Un giorno lessi una frase che recitava così:
“Tutto passa, ma le ferite restano”
Durante i miei studi ho cercato di capire quanto potesse essere condivisibile ed applicabile alla realtà. Sono giunta alla riflessione che le ferite restano solo se non ci prendiamo il tempo e lo spazio di elaborare quanto accaduto. Nei momenti che seguono un lutto una separazione o un fallimento, è frequente la tendenza a impegnarsi in attività frenetiche, o sostituire l’oggetto perduto. Oppure semplicemente a non voler pensare, a negare. Se da una parte queste reazioni sono funzionali e adattivi poiché permettono di “sopravvivere” ad un dolore, dall’altra, se prolungate nel tempo possono essere deleteree.
Quando ci procuriamo una ferita fisica, sappiamo che dobbiamo disinfettarla a curarla. Quando si tratta di ferite emotive però non conferiamo alla loro guarigione sufficiente importanza. La mia esperienza clinica mi induce a pensare che le ferite vengono spesso solo sepolte, camuffate, sotto una superficie costruita ad hoc per mantenerle in sordina.

_ _ _

**ATTIVITÀ 1:**
Riporta dal brano sulle ferite emotive il passo che si apre con le parole contenenti "Un giorno lessi" e si chiude con "possono essere deleteree.".
**ATTIVITÀ 2:**
Prosegui il brano sulle ferite emotive oltre la sua ultima frase.

**DATI RACCOLTI:**
_ _ _

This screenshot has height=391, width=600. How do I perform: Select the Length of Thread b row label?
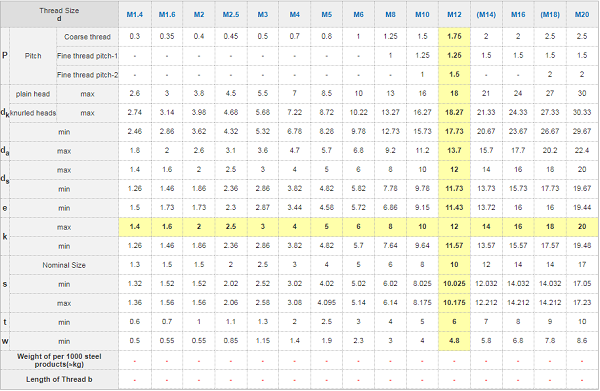point(59,380)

_ _ _

**RISPOSTA 1:**
Un giorno lessi una frase che recitava così:
“Tutto passa, ma le ferite restano”
Durante i miei studi ho cercato di capire quanto potesse essere condivisibile ed applicabile alla realtà. Sono giunta alla riflessione che le ferite restano solo se non ci prendiamo il tempo e lo spazio di elaborare quanto accaduto. Nei momenti che seguono un lutto una separazione o un fallimento, è frequente la tendenza a impegnarsi in attività frenetiche, o sostituire l’oggetto perduto. Oppure semplicemente a non voler pensare, a negare. Se da una parte queste reazioni sono funzionali e adattivi poiché permettono di “sopravvivere” ad un dolore, dall’altra, se prolungate nel tempo possono essere deleteree.

**RISPOSTA 2:**
In uno studio condotto presso la Harvard University da un gruppo di neuroscienziati chiese alle persone che avevano sofferto un trauma di ascoltare una descrizione di ciò che gli era accaduto mentre i loro cervelli venivano analizzati: emerse che rivivendo le esperienze dolorose si attivavano specifiche aree del cervello, in particolare l’amigdala, che è il nucleo della paura, e la corteccia visiva. Allo stesso tempo, si produceva la disattivazione dell’area di Broca, l’area cerebrale preposta al linguaggio. Questo significa che quando le persone sperimentano un trauma, se non lo trasformano in una esperienza narrativa (riuscire ad accettare l’accaduto e trovargli una collocazione nella memoria autobiografica), questo tornerà ad essere vissuto come si trattasse di una situazione reale e, quindi, continuerà a causare dolore. Pertanto, anche se in alcuni casi può essere opportuno riprendere la routine quotidiana per assumere una certa distanza psicologica dal problema, in altri casi il modo migliore per affrontare la situazione dolorosa è fare una pausa e cercare nuovi orizzonti che permettano di riflettere ed elaborare ciò che è accaduto, trovargli un significato o accettarne l’incomprensibilità e andare avanti, seriamente.
Occorre quindi non reprimere le emozioni: ciò che reprimi rimane dentro di te, è un po’ come mettere il coperchio ad una pentola a pressione. Quando dobbiamo toglierlo, se lo facciamo senza lasciare uscire il fumo gradatamente, esploderà. Divenire consapevoli della realtà, concedersi la libertà di esprimere ciò che si sente hanno un potente effetto catartico e liberatorio. Inoltre, reprimere le emozioni non le fa sparire, ma spesso le sposta a livello somatico, o le proietta nella prima situazione che richiama quella traumatica riaprendo quindi la ferita non cicatrizzata. Fermiamoci e prendiamoci del tempo per capire e renderci conto di cosa è accaduto: come una ferita fisica, disinfettarla subito può far male, ma eviterà il suo peggioramento, in alcuni casi irreversibile.
Libertà è ciò che facciamo con quello che ci è stato fatto.